*** Opening TEXT PASSAGE ***

He was an original cast member who stepped back from filming between Seasons 9 and 12 to prioritize his daughter Noah’s upbringing and his wife Dominique’s need for a family life away from camera crews.

He returned in Season 13 and remains a central figure in Season 14. His current storyline involves teaching Noah bush aviation, including a high-stakes landing sequence in recent episodes.

His focus has shifted from solo survival to the transmission of skills to the next generation, which is the natural arc for a man who has spent 14 seasons demonstrating that competence is the only real survival tool.

Eustace Conway Fought the State Over Building Codes and Won

Eustace Conway founded Turtle Island Preserve in the Blue Ridge Mountains of North Carolina in 1987 and has spent the decades since using it to teach primitive skills: blacksmithing, traditional carpentry, fire-making, and Appalachian folk medicine. His most significant moment on the show was not a survival challenge but a legal one.

In 2012, Watauga County officials issued building and health code violations that forced the preserve to close, taking issue with his hand-built log cabins, composting toilets, and the absence of modern plumbing in an educational facility.

Conway took the case to the North Carolina Building Code Council, arguing his structures were built with superior natural materials that had sustained human life for millennia.

The fight led to a bill in the North Carolina General Assembly exempting primitive educational structures from standard codes. Turtle Island reopened in June 2013.

He stepped back from the main cast after Season 12 to focus on the preserve’s long-term sustainability. In 2026 he continues to operate Turtle Island as a non-profit educational center, running workshops and managing the 1,000-acre property while carrying the loss of Preston Roberts, his partner of 30 years, who died in 2017.

Rich Lewis Retired to a Quiet Life in Montana

Rich Lewis appeared from Season 2 through Season 6 as a mountain lion hunter in Montana’s Ruby Valley, managing the balance between human settlements and large predators using a pack of specialized hunting dogs. He left the show on his own terms, stating he was getting too old for the grueling pursuit of cougars across vertical terrain.

*** Closing TEXT PASSAGE ***
*** Opening GIVEN DATA ***

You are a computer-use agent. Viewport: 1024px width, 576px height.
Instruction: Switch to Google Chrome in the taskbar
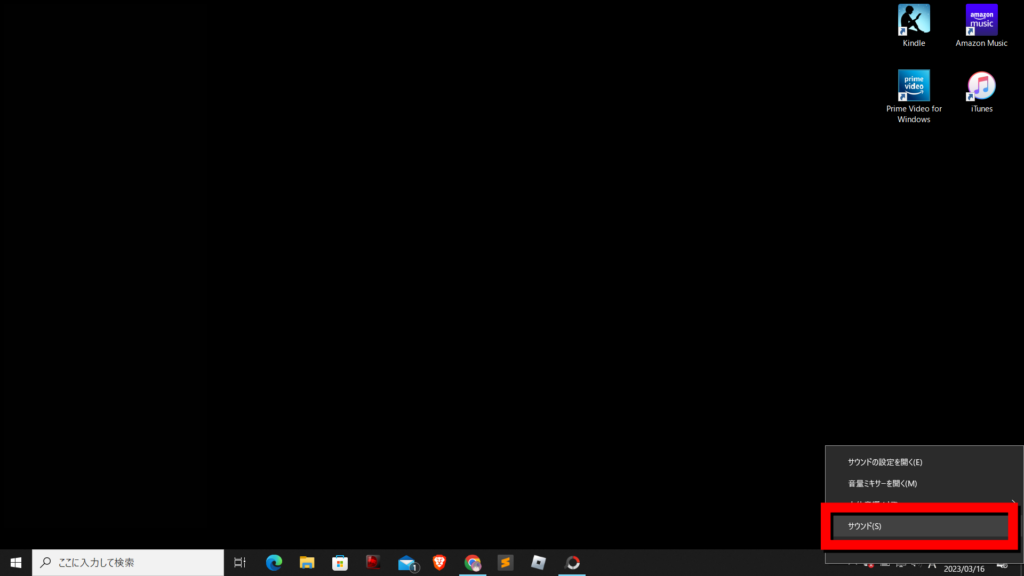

*** Closing GIVEN DATA ***

[WHAT THIS EXERCISE ASKS]
1/ In the text about the show's cast members, when did Turtle Island reopen?
2/ Continue the text about the show's cast members from its last sentence.

[RESPONSE LIST]
1/ June 2013.

2/
In 2026 he lives quietly with his wife Diane in the Montana mountains. Nearly 30 years married, they have stepped back from public life entirely and have no social media presence.

His legacy on the show is that of a man who kept the valley’s predator population in balance for decades and left when the body said it was time.

Morgan Beasley Separated From Margaret and Runs Alaska Horse Tours

Morgan Beasley brought a background in Environmental Science to the show’s Alaska segments, living 165 miles from the nearest road in the Alaska Range with his partner Margaret Stern and a string of Icelandic horses capable of swimming channels and packing gear across the tundra.

His homestead is called Apricity Alaska, named for the feeling of winter sun warmth, a concept that reflects his approach to finding harmony within a harsh environment.

He and Margaret left the show after Season 8. They separated in 2022. Beasley continues to operate Apricity Alaska, which has grown into a destination for wilderness education and horse-packing tours.

He maintains a YouTube channel documenting bush life and aircraft repair, and his horse Lobba was scheduled to begin riding training in summer 2026.

He is more active in 2026 than he was during the show’s run.

Where the Show Stands in 2026

Mountain Men is currently in its 14th season on History Channel, making it one of the longest-running unscripted shows in the network’s history.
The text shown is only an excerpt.